Posted by: KF on March 18, 2005 02:20 PMOr Swahili, from the German.
Posted by: KF on March 18, 2005 02:21 PMOr Hebrew, from the German. Because wouldn't that be ironic.
Posted by: KF on March 18, 2005 02:22 PMArabic, from English
Posted by: Scott on March 18, 2005 02:31 PMThe 70 million part is what bothers me (for example, imagine that many people speaking Dutch). Hindi's got to have at least 400 million speakers in India, assuming 750 million population (which I may be imagining), unless their official language is English and the 70 million refers to two smaller coutries. My favorite lingua franca, Yiddish, is probably not the official language of any place other than Hell's Kitchen in the '70s.
Um, Malay and Thai?
Farsi and Dari?
Posted by: The Lady B. Yogurt on March 18, 2005 02:58 PMor more precisely, Farsi and Persian?
Posted by: The Lady B. Yogurt on March 18, 2005 02:59 PMNope. Neither language is European, and they are from two different "language families."
Posted by: BT on March 18, 2005 03:20 PMUmm. Tagalog from the Dutch.
Posted by: KF on March 18, 2005 03:25 PMRats. No Europeans. Okay, Tagalog from the Arabic.
Posted by: KF on March 18, 2005 03:27 PMTagalog from the Arabic is an interesting guess, but it's not on, and it prompts the clue that the interaction between speakers of both happened long before any Arabic speakers made it to the Philippines, I'd guess.
Posted by: BT on March 18, 2005 03:31 PMTibetan and Sanskrit?
Posted by: The Lady B. Yogurt on March 18, 2005 04:02 PMMongolian and Tibetan?
Posted by: The Lady B. Yogurt on March 18, 2005 04:03 PMI will say that the "parent" language (that is, the one from whom the name of the other is taken) has been rather repeatedly named as a possibility, and the "named" language mentioned less frequently.
In the parent language, the word for "coasts" was adapted to designate a group that lived in an appropriate geographical circumstance. It is still the case that the "mother tongue" speakers of this language come from a coastal region almost exclusively.

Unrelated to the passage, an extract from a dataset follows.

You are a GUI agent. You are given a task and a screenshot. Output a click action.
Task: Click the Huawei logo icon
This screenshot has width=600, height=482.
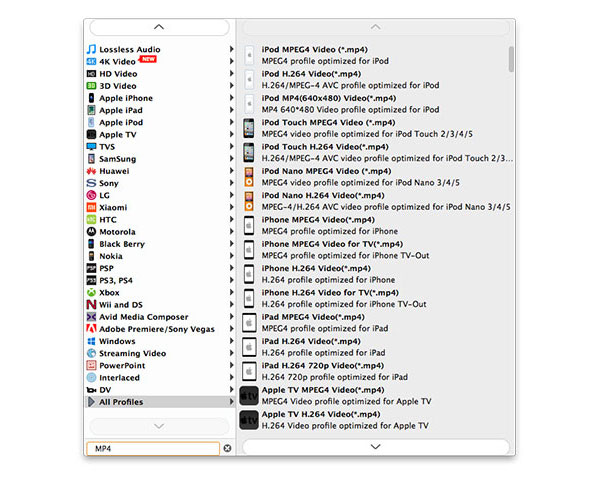91,171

Posted by: BT on March 18, 2005 04:25 PMSwahili and Arabic?
First time buying a used car, or first time buying any car? Consumer Reports reliability ratings are helpful, though they can probably be summed up as "buy a Toyota or Honda sedan." In my experience it is worth it to buy the most reliable used car in your price range, even if that means giving up certain features.
Posted by: Sara on March 18, 2005 06:22 PMFarsi from Hindi
Buy a Toyota. If you can't do that, buy a Honda. If you can't do that, ask yourself exactly why you're doing this.

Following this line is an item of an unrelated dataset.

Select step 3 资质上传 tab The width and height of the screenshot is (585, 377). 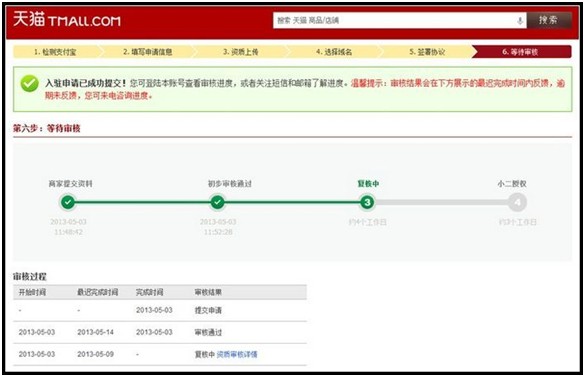241,52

Posted by: Jonathan on March 18, 2005 08:04 PMSara's got it! "Swahili" is derived from an Arabic word for "coasts," and it's only in the coastal region and islands near Zanzibar where it is a native tongue, although it is the official language of both Tanzania and Kenya and spoken in a number of west African nations.

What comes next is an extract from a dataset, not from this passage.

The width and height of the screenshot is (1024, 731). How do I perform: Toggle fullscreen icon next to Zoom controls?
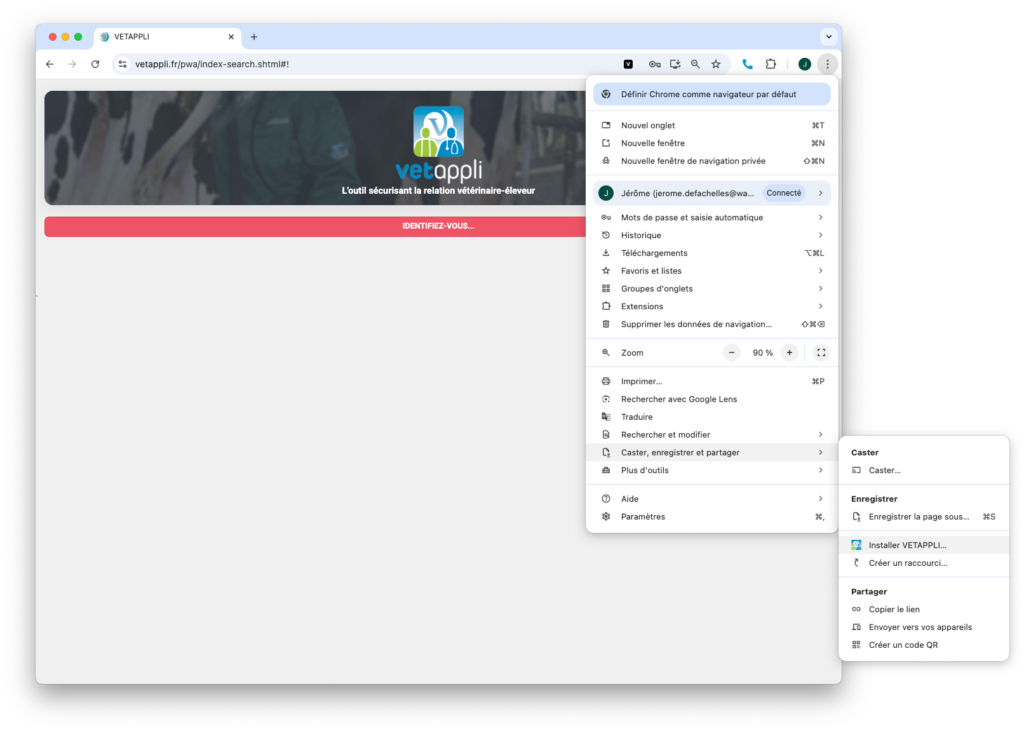pos(821,353)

And sensible thinking, as well, from our winner on the use of consumer reports, and exactly how they can be summed up (although CR also really thinks we should buy a Chevrolet Prizm. But we reject this thinking, on the grounds that if Chevrolet cannot spell "prism" correctly, we don't trust them with the internal combustion engine).
Posted by: BT on March 19, 2005 12:02 AMI have driven a Prizm numerous times yet I had not realized that it wasn't spelled "Prism." It's too bad about the name, my sister's Prizm is 14 years old and still going.
Posted by: Sara on March 19, 2005 09:41 AMWe have a 15-years and 150k or so miles Prizm that was a hand-me-down from my physicist father -- if he can stomach the spelling, surely you can.
Posted by: Scott on March 21, 2005 10:48 AMA Prizm is actually a rebranded Toyota Corolla, so you might be safe there.
Posted by: rcs on March 21, 2005 02:52 PMI owned a Prizm for a few years when my upstairs neighbors in Brooklyn moved to Ireland and sold it to me cheap.
It was a good little car, although it hit its midlife crisis, and I had to replace various and sundry parts at about 7 years or so of service. So when I moved to England I gave it to my brother in Jersey with the warning that it might run great now (having everything fixed) or it might fall apart on him the following week.
Turned out it was the former--it's still going, and is now 15 years old.